__Exercise objective__.
Put the lines from the one containing "Find the location of a particular element. The" through the one containing "legend-label: Modelo I" into a numbered list, leaving out any blank lines.
** Data excerpts follows **
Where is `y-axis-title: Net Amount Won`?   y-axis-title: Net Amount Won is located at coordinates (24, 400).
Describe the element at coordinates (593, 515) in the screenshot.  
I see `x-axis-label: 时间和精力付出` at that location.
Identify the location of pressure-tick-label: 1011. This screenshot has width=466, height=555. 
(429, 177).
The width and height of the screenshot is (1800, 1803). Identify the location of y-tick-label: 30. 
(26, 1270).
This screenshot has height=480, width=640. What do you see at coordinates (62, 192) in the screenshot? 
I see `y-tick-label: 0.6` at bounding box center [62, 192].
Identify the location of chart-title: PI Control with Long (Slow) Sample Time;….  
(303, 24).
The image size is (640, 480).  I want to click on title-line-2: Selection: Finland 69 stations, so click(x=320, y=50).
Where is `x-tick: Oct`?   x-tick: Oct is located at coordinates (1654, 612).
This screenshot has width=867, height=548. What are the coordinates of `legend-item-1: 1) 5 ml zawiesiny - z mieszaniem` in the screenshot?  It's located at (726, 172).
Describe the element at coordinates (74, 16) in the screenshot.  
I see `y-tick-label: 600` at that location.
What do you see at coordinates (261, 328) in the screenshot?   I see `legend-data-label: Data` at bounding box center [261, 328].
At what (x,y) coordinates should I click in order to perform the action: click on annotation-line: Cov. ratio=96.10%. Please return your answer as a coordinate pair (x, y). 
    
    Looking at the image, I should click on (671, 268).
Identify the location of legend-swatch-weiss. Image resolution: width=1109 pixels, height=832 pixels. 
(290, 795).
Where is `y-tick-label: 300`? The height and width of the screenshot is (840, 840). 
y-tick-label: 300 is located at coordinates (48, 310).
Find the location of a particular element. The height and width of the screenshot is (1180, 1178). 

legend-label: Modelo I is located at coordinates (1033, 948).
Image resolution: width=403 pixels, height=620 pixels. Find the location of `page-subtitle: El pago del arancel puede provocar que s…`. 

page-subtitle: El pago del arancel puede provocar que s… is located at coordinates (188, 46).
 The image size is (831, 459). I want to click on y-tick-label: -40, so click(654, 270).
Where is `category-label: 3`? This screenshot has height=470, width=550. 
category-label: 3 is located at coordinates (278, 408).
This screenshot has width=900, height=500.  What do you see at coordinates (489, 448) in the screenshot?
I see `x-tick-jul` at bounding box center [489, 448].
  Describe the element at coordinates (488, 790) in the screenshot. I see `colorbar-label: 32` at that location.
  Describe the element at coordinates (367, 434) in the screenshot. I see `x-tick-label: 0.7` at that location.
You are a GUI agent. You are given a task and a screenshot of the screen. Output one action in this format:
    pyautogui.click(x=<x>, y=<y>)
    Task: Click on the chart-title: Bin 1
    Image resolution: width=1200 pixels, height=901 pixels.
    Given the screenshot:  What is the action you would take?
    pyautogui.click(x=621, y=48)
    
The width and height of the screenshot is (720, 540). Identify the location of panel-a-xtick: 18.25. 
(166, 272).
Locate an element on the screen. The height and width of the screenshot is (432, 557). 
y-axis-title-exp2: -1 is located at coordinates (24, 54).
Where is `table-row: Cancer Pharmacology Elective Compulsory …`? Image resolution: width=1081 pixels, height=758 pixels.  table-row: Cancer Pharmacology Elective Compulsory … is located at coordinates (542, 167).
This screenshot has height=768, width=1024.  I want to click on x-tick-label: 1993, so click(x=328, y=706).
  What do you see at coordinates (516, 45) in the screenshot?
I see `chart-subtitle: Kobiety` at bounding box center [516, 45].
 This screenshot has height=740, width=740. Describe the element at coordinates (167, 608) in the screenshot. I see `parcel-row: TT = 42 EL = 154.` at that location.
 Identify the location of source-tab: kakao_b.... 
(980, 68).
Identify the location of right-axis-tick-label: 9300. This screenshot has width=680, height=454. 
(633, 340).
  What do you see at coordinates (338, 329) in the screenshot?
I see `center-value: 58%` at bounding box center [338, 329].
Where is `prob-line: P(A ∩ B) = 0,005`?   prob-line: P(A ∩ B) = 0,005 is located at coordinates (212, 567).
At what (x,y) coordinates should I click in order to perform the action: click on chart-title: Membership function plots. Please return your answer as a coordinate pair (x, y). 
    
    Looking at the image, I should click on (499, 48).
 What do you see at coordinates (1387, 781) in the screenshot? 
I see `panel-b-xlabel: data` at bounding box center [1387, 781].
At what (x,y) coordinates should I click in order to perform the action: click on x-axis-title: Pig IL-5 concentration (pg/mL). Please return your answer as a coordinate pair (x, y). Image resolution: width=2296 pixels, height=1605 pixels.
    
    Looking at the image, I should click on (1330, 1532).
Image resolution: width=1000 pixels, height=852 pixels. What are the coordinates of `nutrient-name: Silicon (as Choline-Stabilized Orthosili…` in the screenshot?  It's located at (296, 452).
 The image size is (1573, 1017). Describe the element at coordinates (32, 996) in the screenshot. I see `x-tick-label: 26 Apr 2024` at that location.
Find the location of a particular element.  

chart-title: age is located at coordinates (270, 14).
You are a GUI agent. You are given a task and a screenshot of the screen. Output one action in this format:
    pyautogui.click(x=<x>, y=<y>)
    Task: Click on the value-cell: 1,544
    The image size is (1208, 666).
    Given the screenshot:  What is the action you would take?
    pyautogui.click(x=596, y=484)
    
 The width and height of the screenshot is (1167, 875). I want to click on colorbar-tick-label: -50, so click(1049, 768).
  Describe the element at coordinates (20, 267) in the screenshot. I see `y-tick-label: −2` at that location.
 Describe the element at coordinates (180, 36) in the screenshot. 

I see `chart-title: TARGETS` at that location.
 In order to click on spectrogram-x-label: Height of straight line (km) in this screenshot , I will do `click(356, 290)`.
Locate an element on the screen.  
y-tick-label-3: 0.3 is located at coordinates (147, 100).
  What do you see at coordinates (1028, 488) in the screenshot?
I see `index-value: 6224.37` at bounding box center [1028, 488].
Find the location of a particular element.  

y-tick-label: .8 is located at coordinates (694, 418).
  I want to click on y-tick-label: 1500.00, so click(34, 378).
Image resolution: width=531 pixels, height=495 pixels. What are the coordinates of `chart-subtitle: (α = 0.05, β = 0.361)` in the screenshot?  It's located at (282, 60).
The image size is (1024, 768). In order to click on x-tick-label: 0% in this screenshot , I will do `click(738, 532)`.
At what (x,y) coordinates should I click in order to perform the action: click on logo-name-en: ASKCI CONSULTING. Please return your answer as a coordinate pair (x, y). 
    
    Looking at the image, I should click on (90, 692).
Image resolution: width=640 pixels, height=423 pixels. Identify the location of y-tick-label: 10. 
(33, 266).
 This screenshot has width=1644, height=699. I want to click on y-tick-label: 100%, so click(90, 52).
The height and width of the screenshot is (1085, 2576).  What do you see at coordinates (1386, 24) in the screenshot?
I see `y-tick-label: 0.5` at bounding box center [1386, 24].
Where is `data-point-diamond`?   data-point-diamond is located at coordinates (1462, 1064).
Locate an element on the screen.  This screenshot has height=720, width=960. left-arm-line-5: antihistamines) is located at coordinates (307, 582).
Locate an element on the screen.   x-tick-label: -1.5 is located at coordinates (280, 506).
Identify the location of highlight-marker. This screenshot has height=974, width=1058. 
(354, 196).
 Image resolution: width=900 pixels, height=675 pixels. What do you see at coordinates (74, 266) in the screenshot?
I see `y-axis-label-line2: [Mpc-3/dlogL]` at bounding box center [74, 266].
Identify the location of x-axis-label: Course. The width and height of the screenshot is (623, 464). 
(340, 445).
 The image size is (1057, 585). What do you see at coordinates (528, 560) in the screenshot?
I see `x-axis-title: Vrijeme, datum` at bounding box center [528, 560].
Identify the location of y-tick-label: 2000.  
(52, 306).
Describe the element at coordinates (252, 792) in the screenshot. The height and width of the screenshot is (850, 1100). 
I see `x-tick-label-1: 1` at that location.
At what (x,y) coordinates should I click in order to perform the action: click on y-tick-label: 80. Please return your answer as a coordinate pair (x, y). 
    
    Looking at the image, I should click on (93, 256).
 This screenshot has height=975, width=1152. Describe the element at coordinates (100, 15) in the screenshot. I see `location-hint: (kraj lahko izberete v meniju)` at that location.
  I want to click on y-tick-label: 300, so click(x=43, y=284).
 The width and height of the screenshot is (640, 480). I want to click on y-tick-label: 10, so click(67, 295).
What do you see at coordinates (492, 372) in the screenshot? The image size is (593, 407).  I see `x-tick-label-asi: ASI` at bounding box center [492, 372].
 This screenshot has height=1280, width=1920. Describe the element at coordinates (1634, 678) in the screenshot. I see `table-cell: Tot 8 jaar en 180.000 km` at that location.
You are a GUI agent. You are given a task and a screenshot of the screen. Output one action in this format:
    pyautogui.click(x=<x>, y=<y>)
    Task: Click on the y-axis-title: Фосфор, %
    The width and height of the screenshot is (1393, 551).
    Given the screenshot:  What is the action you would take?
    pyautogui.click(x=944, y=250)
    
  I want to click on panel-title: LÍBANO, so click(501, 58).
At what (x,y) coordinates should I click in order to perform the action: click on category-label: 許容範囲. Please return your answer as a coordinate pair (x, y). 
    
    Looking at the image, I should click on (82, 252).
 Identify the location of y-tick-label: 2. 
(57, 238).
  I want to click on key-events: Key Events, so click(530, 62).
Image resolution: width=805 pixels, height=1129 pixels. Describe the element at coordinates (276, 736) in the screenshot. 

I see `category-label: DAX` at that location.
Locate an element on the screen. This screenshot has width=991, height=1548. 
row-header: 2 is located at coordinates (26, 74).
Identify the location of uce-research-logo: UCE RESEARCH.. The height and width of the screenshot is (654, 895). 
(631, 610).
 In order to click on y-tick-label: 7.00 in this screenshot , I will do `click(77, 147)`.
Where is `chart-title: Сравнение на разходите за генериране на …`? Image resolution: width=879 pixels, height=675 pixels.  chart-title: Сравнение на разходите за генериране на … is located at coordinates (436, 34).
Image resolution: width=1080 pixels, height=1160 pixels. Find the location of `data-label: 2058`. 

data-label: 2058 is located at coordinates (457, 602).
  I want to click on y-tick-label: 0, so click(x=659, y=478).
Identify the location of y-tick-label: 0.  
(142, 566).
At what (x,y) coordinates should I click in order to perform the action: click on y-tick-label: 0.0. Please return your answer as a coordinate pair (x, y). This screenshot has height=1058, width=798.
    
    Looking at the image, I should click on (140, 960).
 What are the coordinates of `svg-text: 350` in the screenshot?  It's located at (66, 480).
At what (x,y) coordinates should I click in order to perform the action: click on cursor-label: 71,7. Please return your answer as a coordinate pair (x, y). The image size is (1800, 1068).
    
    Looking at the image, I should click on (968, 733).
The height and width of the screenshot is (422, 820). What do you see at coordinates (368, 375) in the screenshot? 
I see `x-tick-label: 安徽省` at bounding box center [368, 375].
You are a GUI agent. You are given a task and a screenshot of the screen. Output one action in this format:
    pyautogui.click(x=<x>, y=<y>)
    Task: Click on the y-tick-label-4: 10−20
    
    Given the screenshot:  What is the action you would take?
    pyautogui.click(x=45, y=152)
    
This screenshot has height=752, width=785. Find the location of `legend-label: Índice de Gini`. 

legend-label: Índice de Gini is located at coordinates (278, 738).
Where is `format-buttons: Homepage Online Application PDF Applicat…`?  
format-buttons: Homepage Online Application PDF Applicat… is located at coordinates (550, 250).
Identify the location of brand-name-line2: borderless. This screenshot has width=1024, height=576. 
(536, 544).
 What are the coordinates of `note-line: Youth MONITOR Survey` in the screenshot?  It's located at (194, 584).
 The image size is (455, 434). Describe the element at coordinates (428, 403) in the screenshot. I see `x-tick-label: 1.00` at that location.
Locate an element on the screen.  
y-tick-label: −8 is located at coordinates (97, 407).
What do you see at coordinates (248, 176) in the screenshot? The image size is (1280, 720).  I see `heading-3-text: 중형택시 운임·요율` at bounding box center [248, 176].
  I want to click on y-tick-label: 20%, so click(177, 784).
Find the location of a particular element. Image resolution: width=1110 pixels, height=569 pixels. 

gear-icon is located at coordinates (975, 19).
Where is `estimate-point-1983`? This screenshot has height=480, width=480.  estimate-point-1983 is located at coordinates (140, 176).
** End of Data excerpts **
__Exercise answer__.
1. Find the location of a particular element. The height and width of the screenshot is (1180, 1178). 
2. legend-label: Modelo I is located at coordinates (1033, 948).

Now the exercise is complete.